• **Source data**
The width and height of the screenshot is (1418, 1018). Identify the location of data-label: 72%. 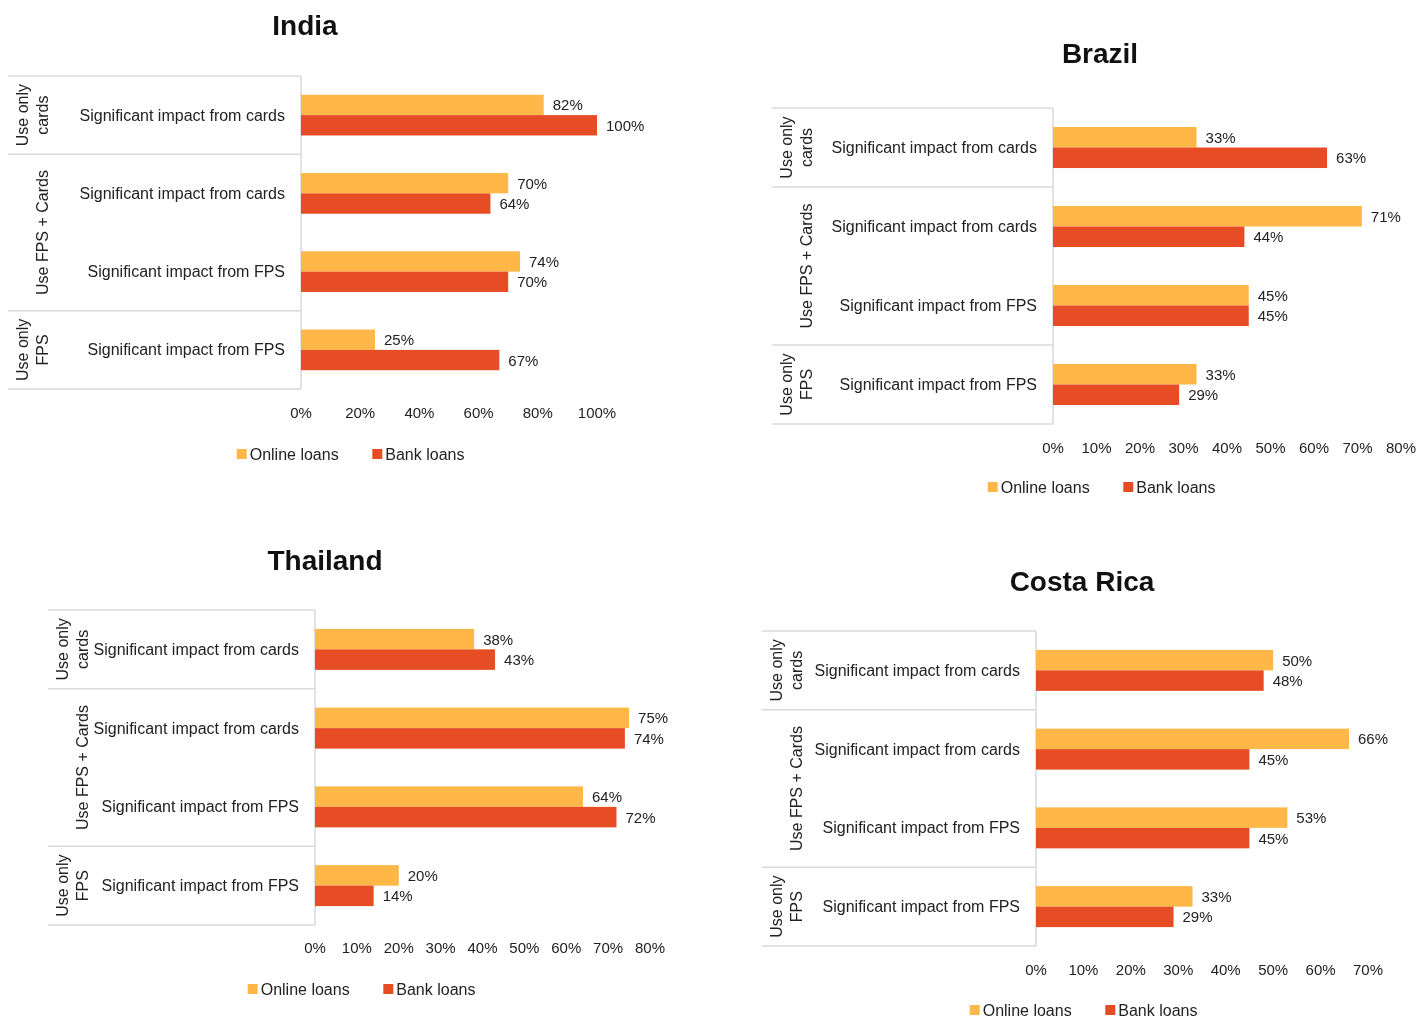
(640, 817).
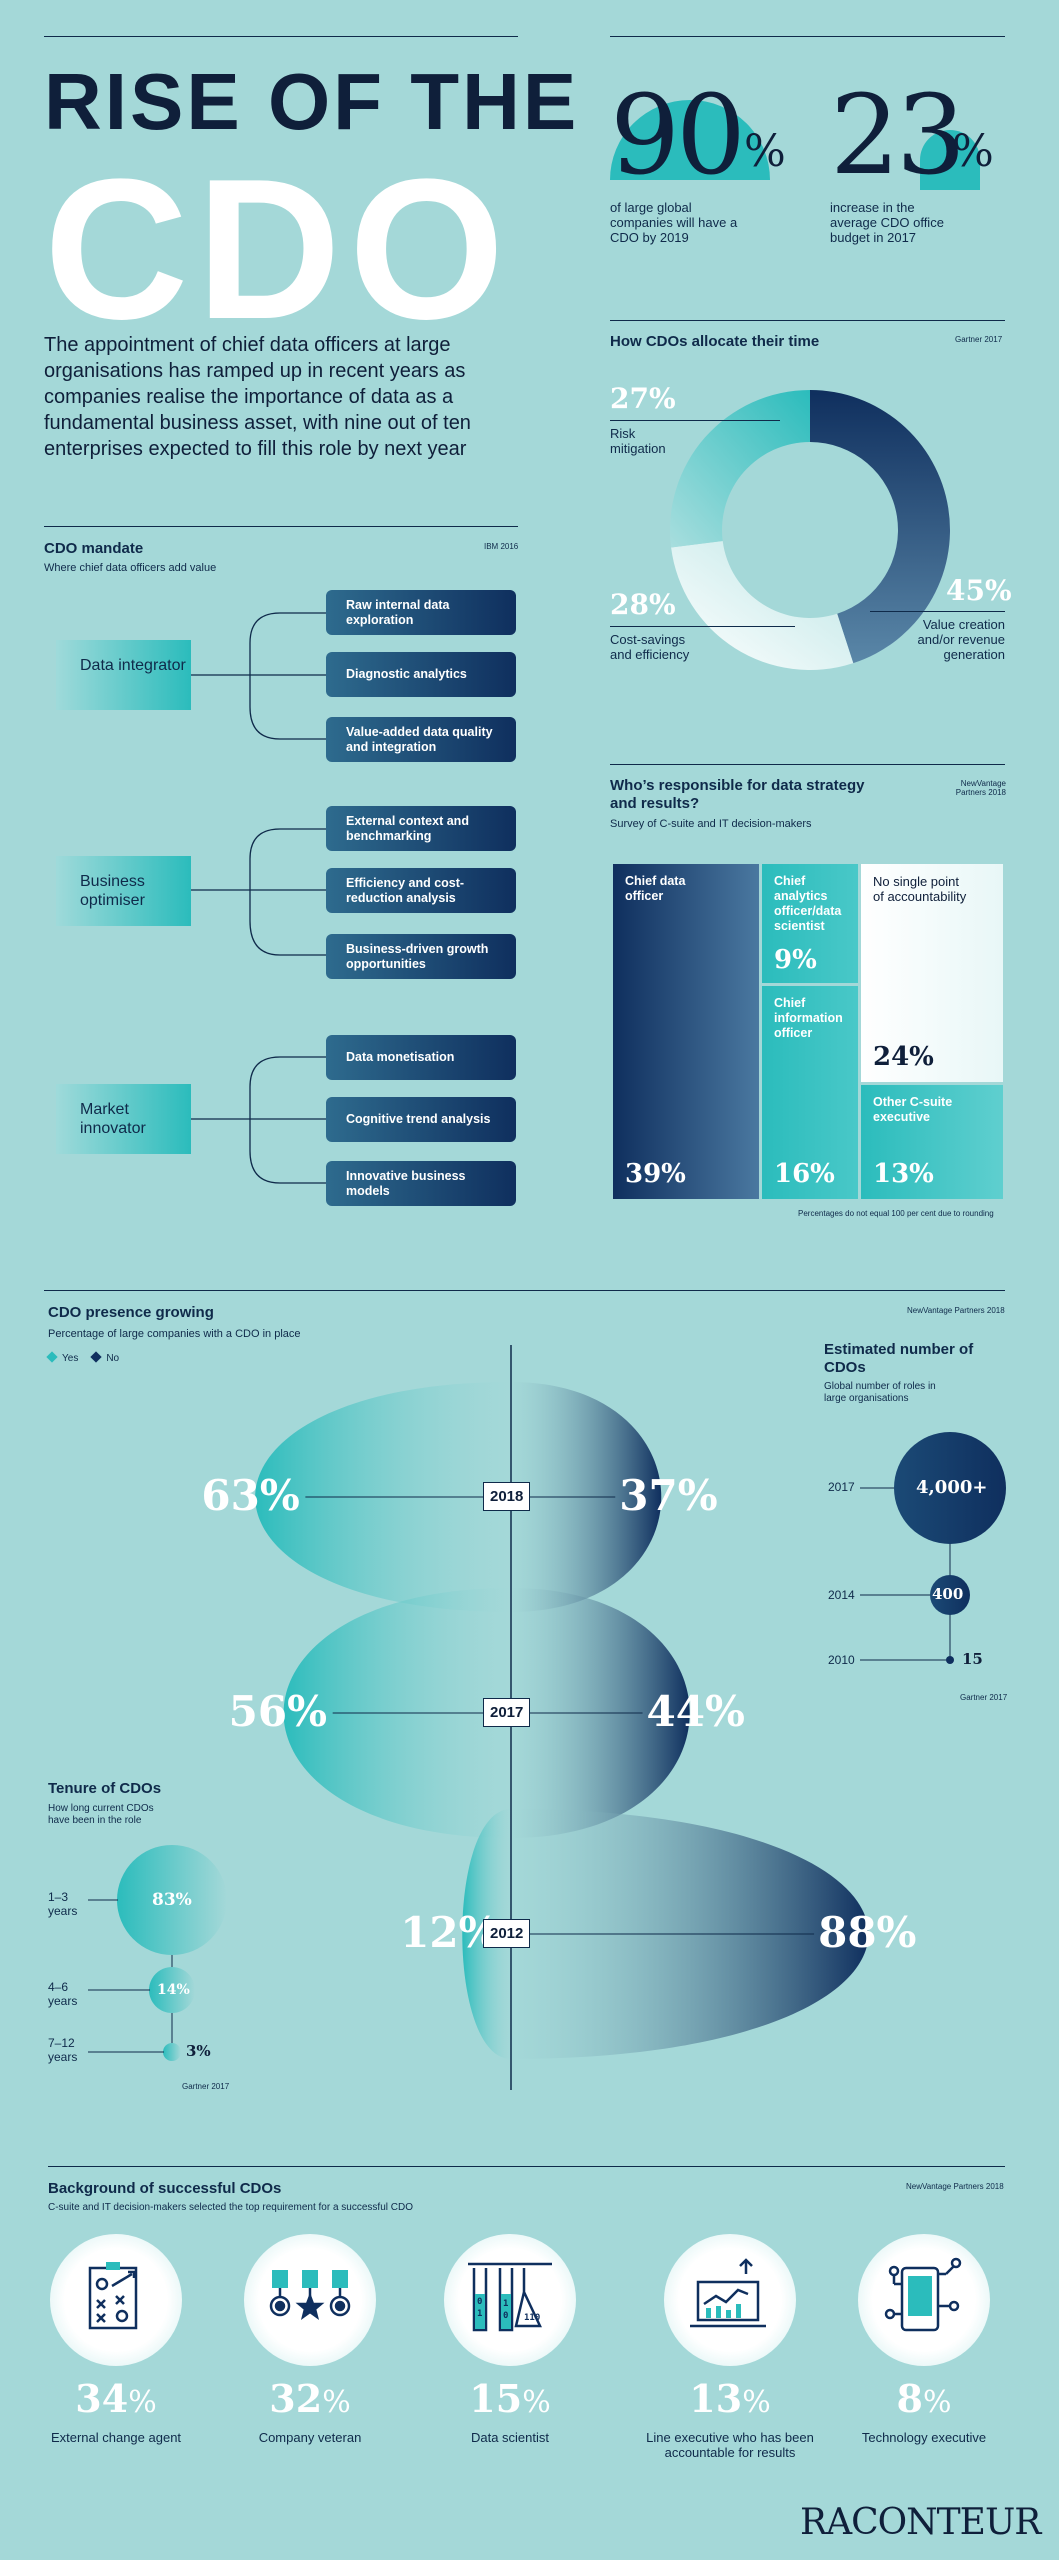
* * *
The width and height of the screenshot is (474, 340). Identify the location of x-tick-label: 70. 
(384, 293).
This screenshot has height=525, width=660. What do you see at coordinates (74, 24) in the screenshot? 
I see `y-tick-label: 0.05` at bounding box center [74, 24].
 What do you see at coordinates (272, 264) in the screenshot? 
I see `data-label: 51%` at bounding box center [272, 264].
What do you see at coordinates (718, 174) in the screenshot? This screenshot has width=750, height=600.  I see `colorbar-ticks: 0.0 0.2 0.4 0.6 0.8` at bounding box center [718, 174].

• **Exercise brief**
Please convert the entries in the stretch from the line containing "The width and height of the screenshot is (1418, 1018)." through the line containing "(640, 817)." into a two-column CSV with the headers instruction and response. Give one row per entry, put each field in quotation marks with line breaks turned into spaces, and leave the pictures out.

• **Task solution**
instruction,response
"The width and height of the screenshot is (1418, 1018). Identify the location of data-label: 72%.","(640, 817)."